Los más golpeados por este fenómeno serán los trabajadores informales, los rurales y quienes realicen sus labores al aire libre, refiere el organismo de Naciones Unidas.

Por otra parte, los efectos del evento climatológico caracterizado por intensa sequía, calor y lluvias “podrían agravar la inseguridad alimentaria, generar presiones inflacionarias por el aumento de los precios de los alimentos y la energía, afectar la productividad y aumentar el riesgo de trabajo infantil en los hogares más vulnerables como consecuencia del deterioro de sus medios de vida”, dice la organización internacional.

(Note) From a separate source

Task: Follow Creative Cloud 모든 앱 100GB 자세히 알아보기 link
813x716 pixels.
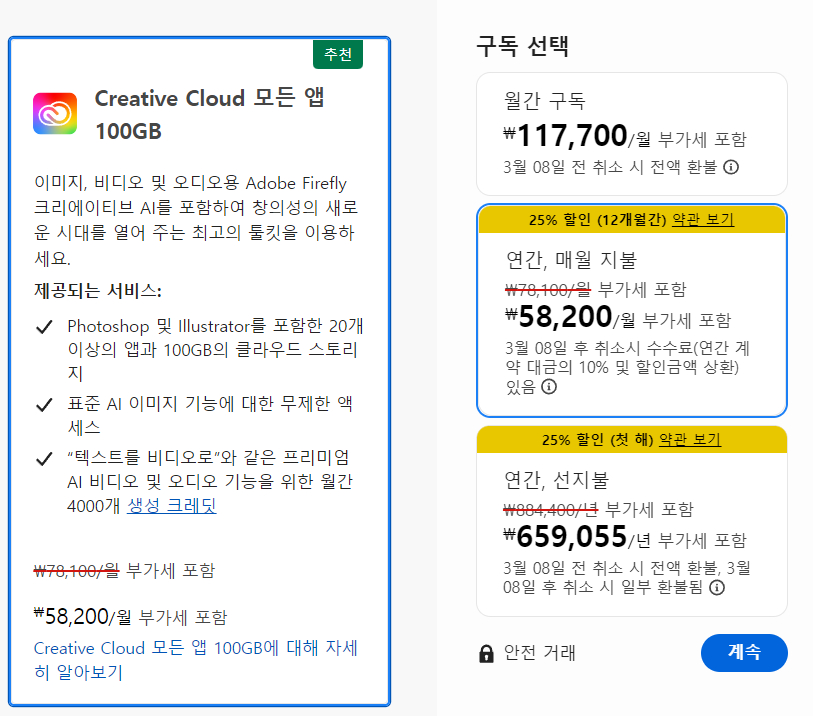Action: click(x=195, y=660)
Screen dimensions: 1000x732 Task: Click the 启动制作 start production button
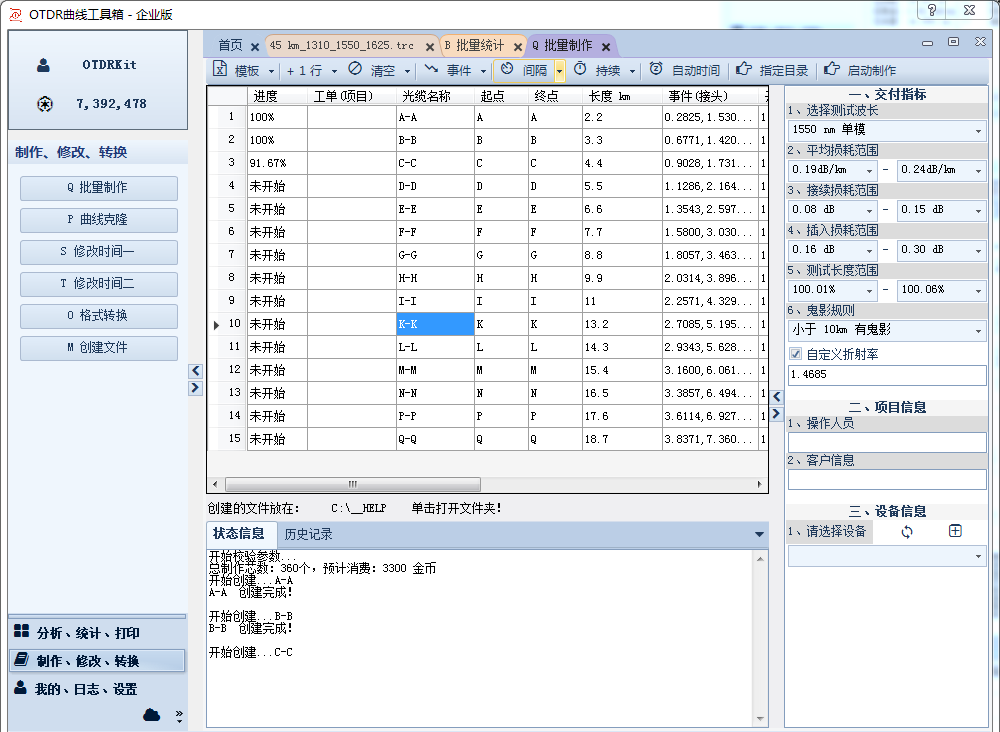coord(859,71)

Las afectaciones región por región

El impacto de El Niño en la región no es uniforme ni ocurre de la misma manera. En el Corredor Seco Centroamericano (que atraviesa a Costa Rica, Nicaragua, Honduras, El Salvador y Guatemala), el Caribe y el norte de Suramérica habrá principalmente sequía y olas de calor.

En la región centroamericana están más expuestas la agricultura (con el cultivo de maíz, frijoles, trigo, café, caña de azúcar), la pesca, el turismo y la actividad maquiladora, según otro informe de la OIT.

En la región andina es posible que disminuya el caudal de los ríos y que haya restricciones en la generación eléctrica. Esto tendrá impacto en la industria manufacturera, la minería, los agronegocios y los servicios urbanos.

En cuanto a la costa del Pacífico de Ecuador y Perú, podría haber lluvias extremas que pudieran causar inundaciones.

Por otro lado, en el sudeste de Sudamérica podrían ocurrir precipitaciones por encima del promedio y tormentas severas.